Diosmin-hesperidin combination (Micronized Purified Flavonoid Fraction). Long-term controlled clinical trials have revealed that this combination (Daflon 500 mg twice daily) of flavonoids increases venous tone, improves lymphatic drainage, and reduces capillary hyperpermeability, with resultant changes in chronic venous insufficiency and associated venous conditions. These improvements included significant decreases in ankle and calf circumferences, functional discomfort (nocturnal cramps and sensations of leg heaviness, swelling, or heat), and plethysmographic parameters, such as venous capacitance, distensibility, and emptying., A meta-analysis of controlled clinical trials indicated that adding Daflon 500 mg twice daily increased the likelihood of healing venous leg ulcers by 32%, compared with conventional therapy alone. Furthermore, the diosmin-hesperidin combination may reduce edema to a greater extent, compared with other venoactive drugs, as shown in a meta-analysis of 10 trials that demonstrated reduction of mean ankle circumference by 0.80 cm for the combination but 0.58 cm and 0.20 cm for hydroxyethylrutoside and diosmin alone, respectively.
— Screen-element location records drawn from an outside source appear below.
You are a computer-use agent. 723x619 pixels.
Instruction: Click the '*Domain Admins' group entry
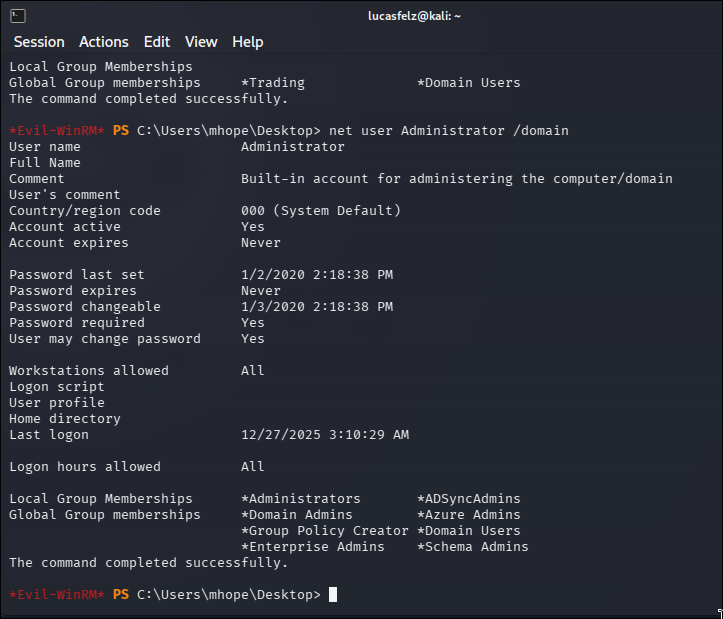(297, 515)
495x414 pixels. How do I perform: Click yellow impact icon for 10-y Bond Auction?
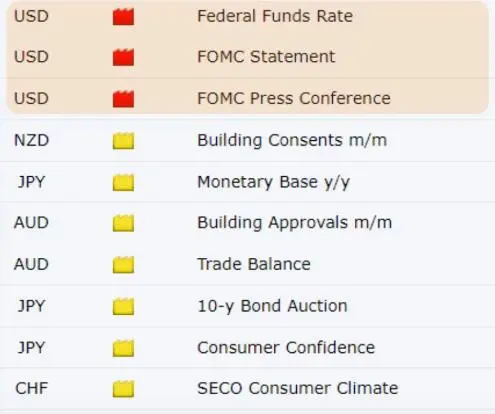tap(123, 306)
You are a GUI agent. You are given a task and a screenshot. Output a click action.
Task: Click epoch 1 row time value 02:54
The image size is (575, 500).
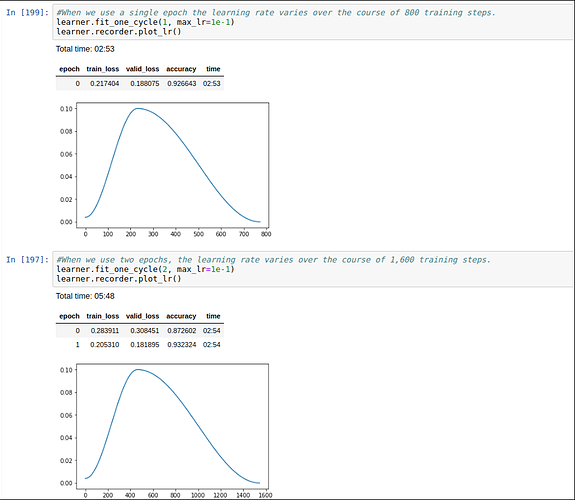click(212, 345)
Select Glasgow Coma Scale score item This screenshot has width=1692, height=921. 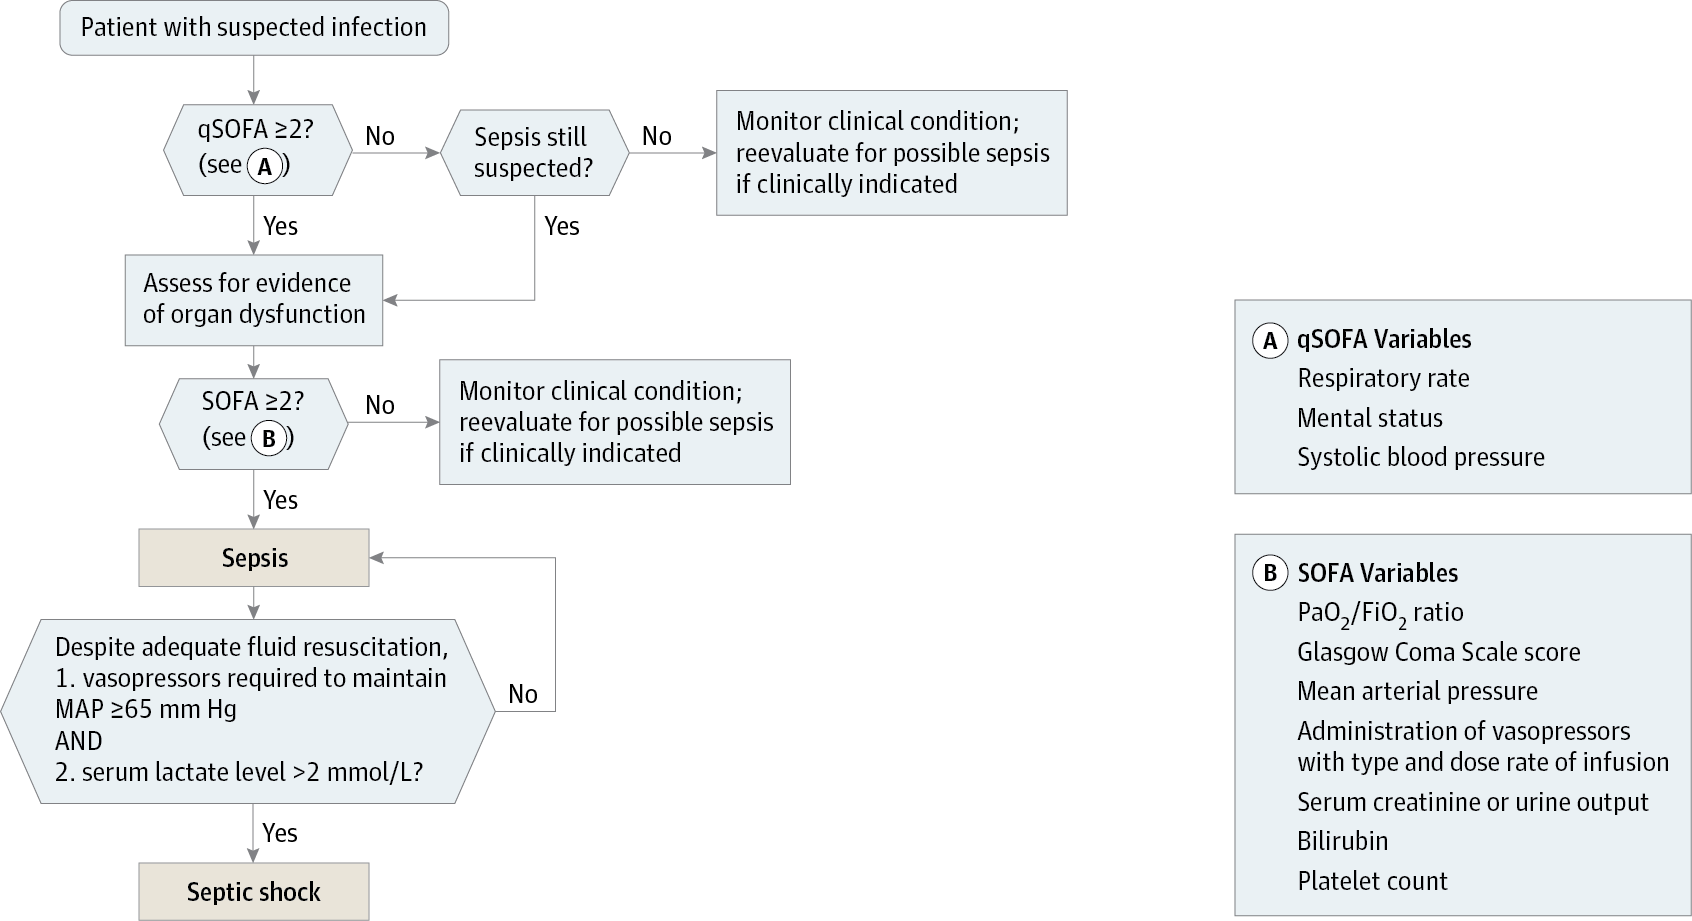(x=1438, y=652)
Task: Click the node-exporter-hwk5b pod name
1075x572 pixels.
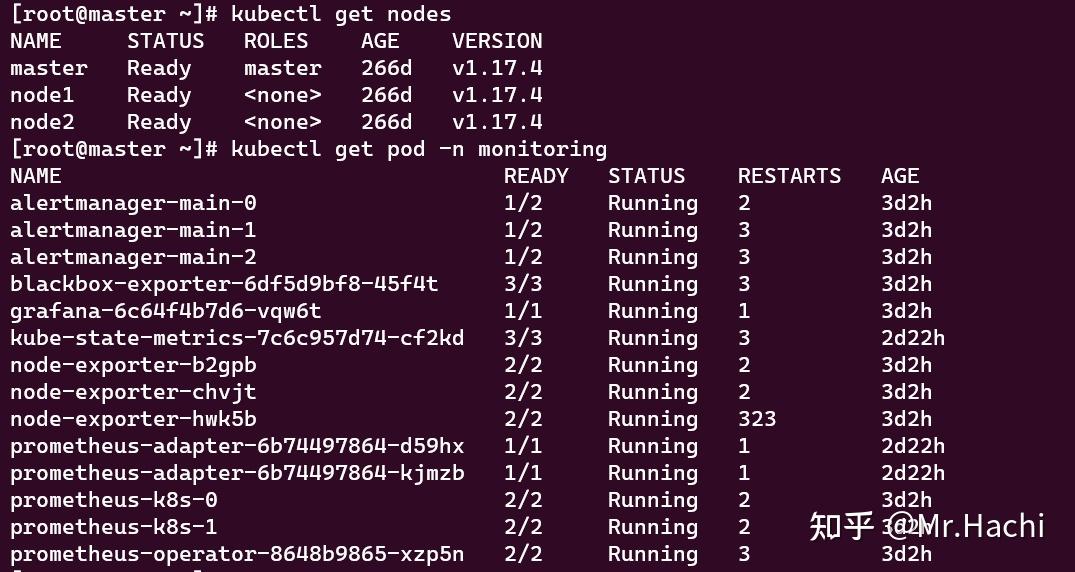Action: coord(133,419)
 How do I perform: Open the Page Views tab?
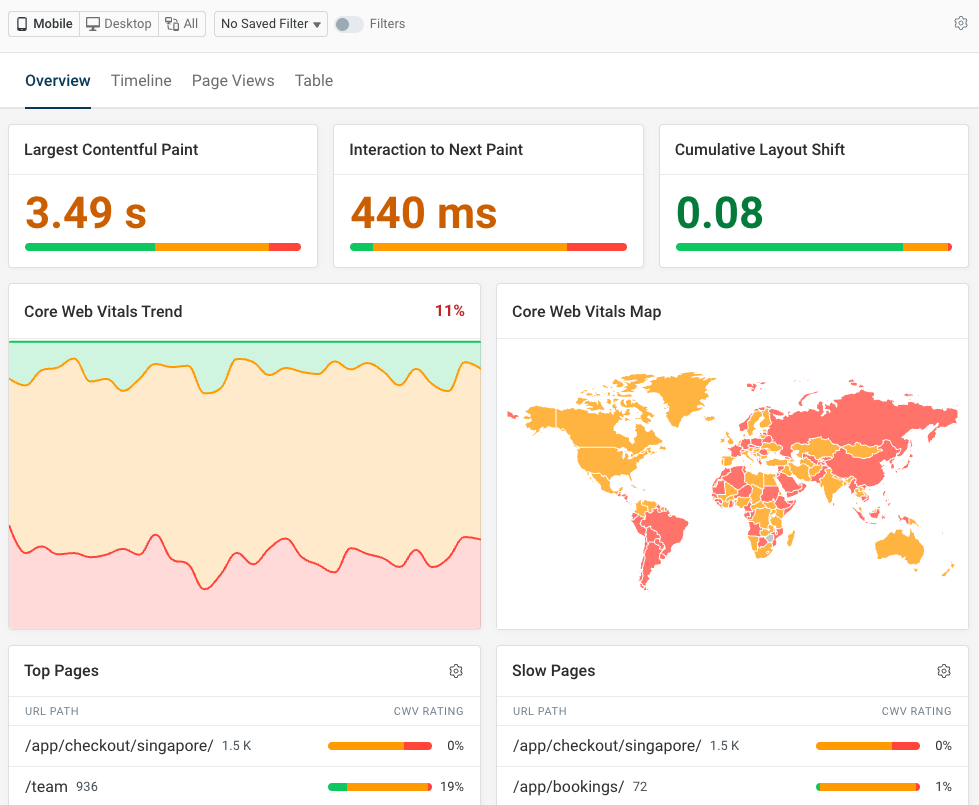(x=232, y=80)
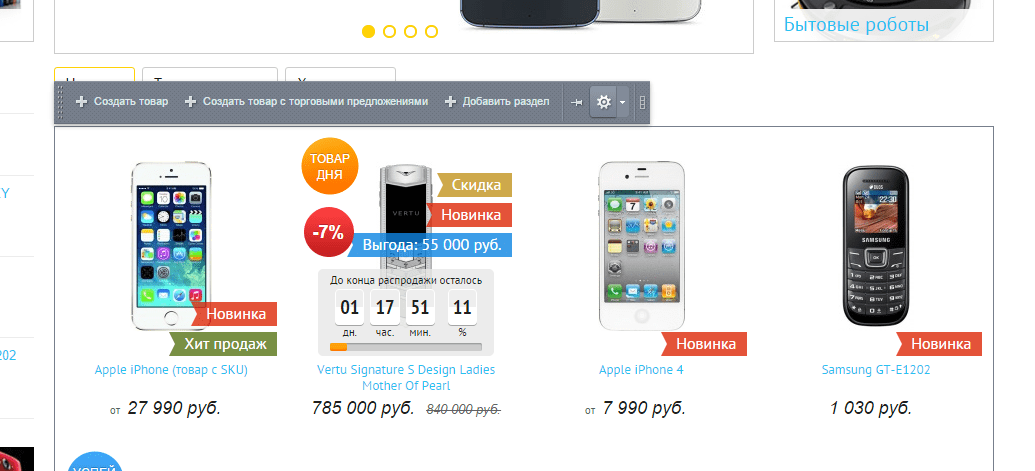Click plus icon for Добавить раздел
1035x471 pixels.
(x=450, y=102)

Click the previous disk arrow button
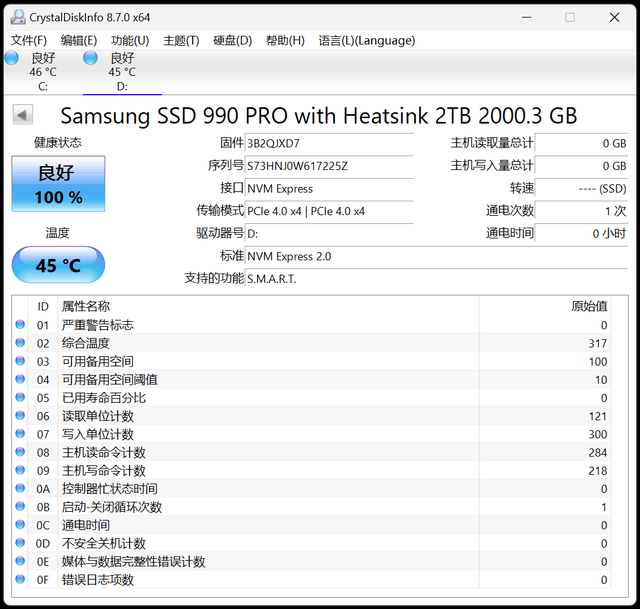click(22, 115)
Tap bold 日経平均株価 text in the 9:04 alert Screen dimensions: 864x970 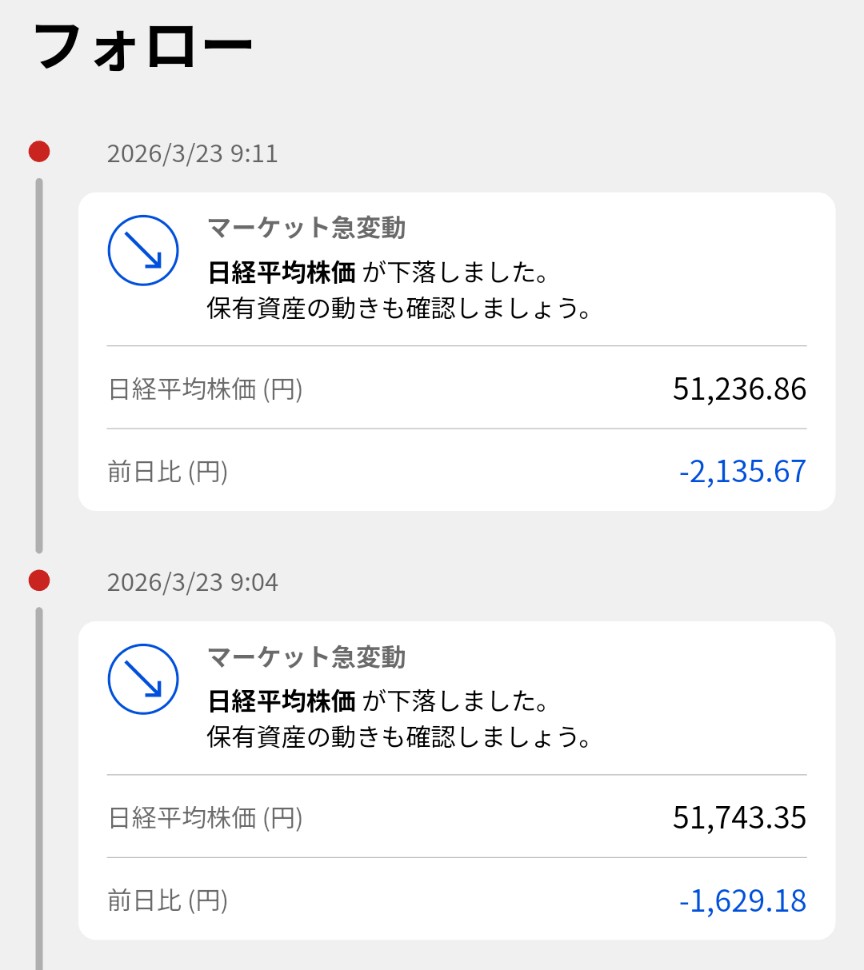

Butcher’s broom. Extracts of Ruscus aculeatus (150 mg 2 3 times/day) improve venous insufficiency through inhibition of the permeability-inducing effect of histamine, bradykinin, and leukotriene B4. Butcher’s broom is particularly effective when combined with another flavonoid (hesperidin) and vitamin C. Benefits include improved venous emptying; decreased capillary filtration rate; reduction of pain severity, cramps, heaviness, paresthesia, venous capacity, and severity of edema; and decreases in calf and ankle circumference.,
Pycnogenol (Maritime Pine Bark). Studies have demonstrated that pycnogenol may improve symptoms of chronic venous insufficiency, promote healing of venous ulcers, and reduce leg edema and the risk of blood clots, especially during long flights, due to its anti-inflammatory compound called procyanidins.,
Supplemental therapy with pycnogenol has been shown to reduce oxidative stress and may slow progression of varicose veins to chronic venous insufficiency. In 1 study comparing pycnogenol with grape leaf extract and use of stockings for chronic venous insufficiency, use of pycnogenol at 100 mg/day for 8 weeks reduced venous leg edema by 40%. In another trial that compared pycnogenol with diosmin-hesperidin, use of pycnogenol (150 mg per day for 8 weeks) was shown to reduce a combination of symptoms, including edema, pain, restless limbs, skin changes, and redness associated with venous insufficiency, and was more effective than diosmin-hesperidin. The recommended dose is 45-360 mg of a standardized maritime pine bark extract taken daily in up to 3 divided doses for 3-12 weeks.
See Basic Diet Orders chapter.
What to Tell the Family
Some evidence suggests that venous insufficiency and varicose veins may be, in part, preventable through a high-fiber, low-fat diet, regular exercise, and maintenance of normal body weight. Medical and surgical approaches are available for treatment.